Daycare closure leaves families scrambling for child care


Brittney Burns — Staff Writer

A few short months after opening, Kim’s Kids Daycare is closing, leaving about 30 children needing a place to go during the day. When Kim’s Kids opened, the new business was touted by county leaders as a way to fill a long-standing void in Macon County. Child care, or the lack thereof, has been a topic of discussion amongst county leaders for years, so much so, that the county’s comprehensive plans specifically addresses the issue and ways to improve it.

“There is a real lack of licensed quality slots for children in Macon County,” said Macon County Commissioner Ronnie Beale. “This is especially true for infants.  This translates into a quality of life issue for our citizens and has a real economic impact on our businesses.  For instance, if a young family is struggling to find quality childcare they may miss out on a job opportunity and a chance to better their lives.”

The county’s angle on addressing the issue is more than just ensuring a quality of life for residents, but also, the economic impact the lack of childcare can have. “If a business has employees who are continually concerned about who is keeping their child on any given day, they lose productivity and the business suffers and more importantly is the child,” said Beale. “It is widely known that the first 2,000 days of a child’s life is when they build the capacity to learn and develop into his/her fullest potential.  That is the main reason that we need all Macon County infants and toddlers in a safe and nurturing place where they can develop and learn in a quality daycare setting.”

The last survey looking at child care in Macon County showed that nearly half of the infants in the county did not have available slots at child care facilities. Beale noted that while businesses such as Kim’s Kids have tried to operate and alleviate the problem, the cost of operating such a business is often too much.

“The extreme costs of starting a childcare business with marginal returns is the main reason we’re seeing less public daycare centers now more than ever,” said Beale. “Along with that, it is hard to hire and retain quality staff based on such low-profit margins.  Also, there are the burdensome regulations for licensed childcare that make this a very difficult business to manage as the rules and regulations seem to continually change making it more and more difficult to stay in business.”

When Beale was made aware of the daycare closing, he scheduled a meeting with Chuck Sutton, Director of Macon Program for Progress to discuss if anything could be done.

According to Sutton, state regulations on childcare are very strict and unfortunately MPP can’t do much more than what they are doing currently. While they are constantly taking applications for the upcoming school year, there is a significant wait list for both infant care and toddler care at MPP.

MPP has been discussing the idea of expanding their childcare options, but that is a longterm process and doesn’t offer a quick fix for families affected by the most recent closing.

“As county leaders we must continue to influence the regulations and state government in an attempt to help the local provider,” said Beale. “Also, on the federal level we must try to help the parents of these children with overwhelming costs of full pay childcare which in a lot of cases can be as much or more than a normal house payment.  We must also look at the economic impact of having quality childcare in Macon County, as this is a very important tool in the recruitment of new business.”

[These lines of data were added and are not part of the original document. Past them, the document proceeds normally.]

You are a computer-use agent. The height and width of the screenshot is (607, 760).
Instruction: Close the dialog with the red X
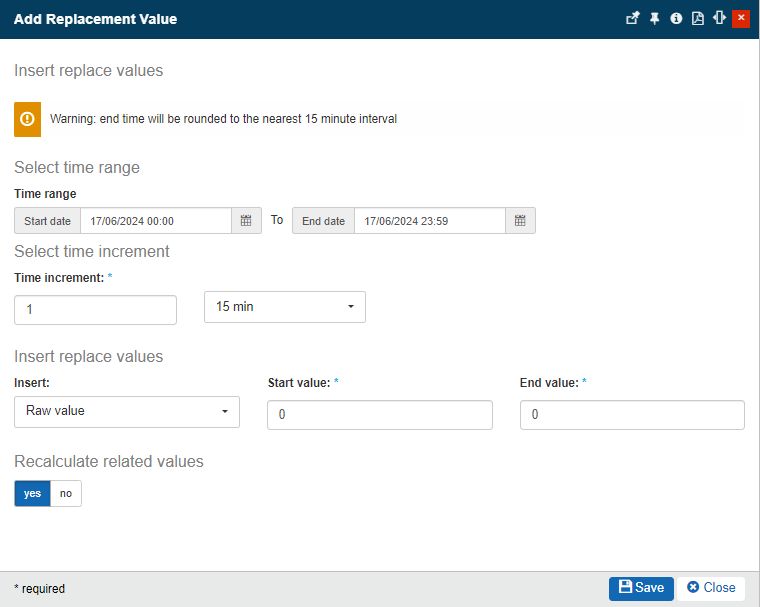click(741, 19)
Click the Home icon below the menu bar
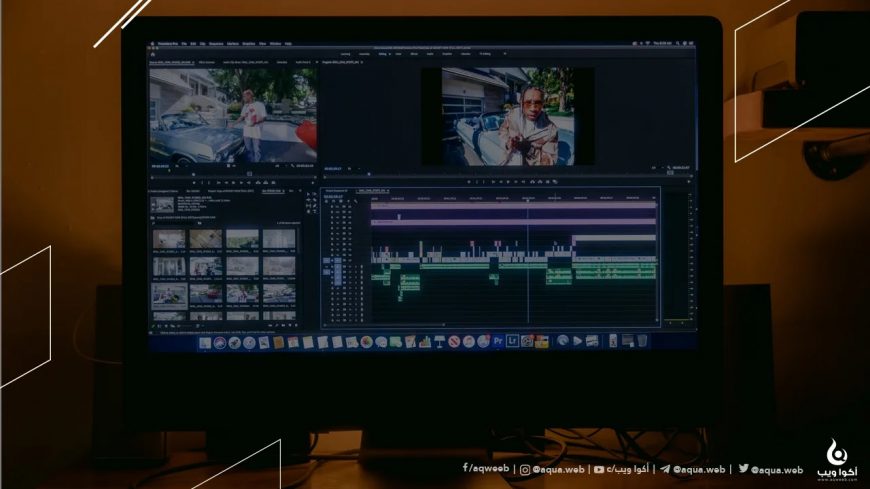The width and height of the screenshot is (870, 489). [153, 54]
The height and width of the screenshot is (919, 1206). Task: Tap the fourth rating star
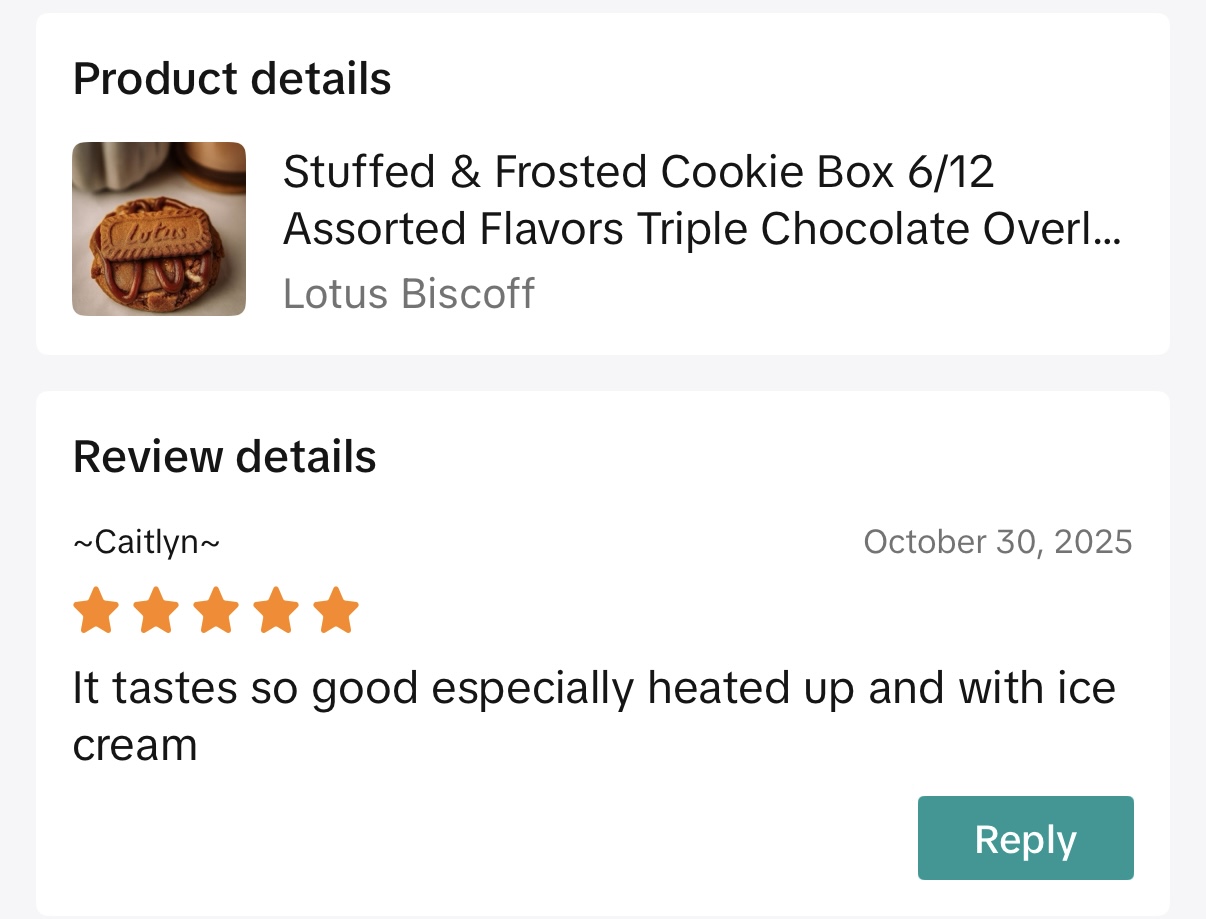pos(276,611)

While working on regulations is something the county plans to continue to work toward and advocate for, Beale noted that a longterm solution would be for the county to work with a private business to ensure enough childcare slots are available for the number of children in Macon County.

“The ideal situation would be an infant/toddler daycare center that could service newborns to five-years-old with flexible schedules for working parents,” said Beale. “I believe this would have to be a public and private partnership, and as Macon County moves forward it is an issue that must be taken very seriously.”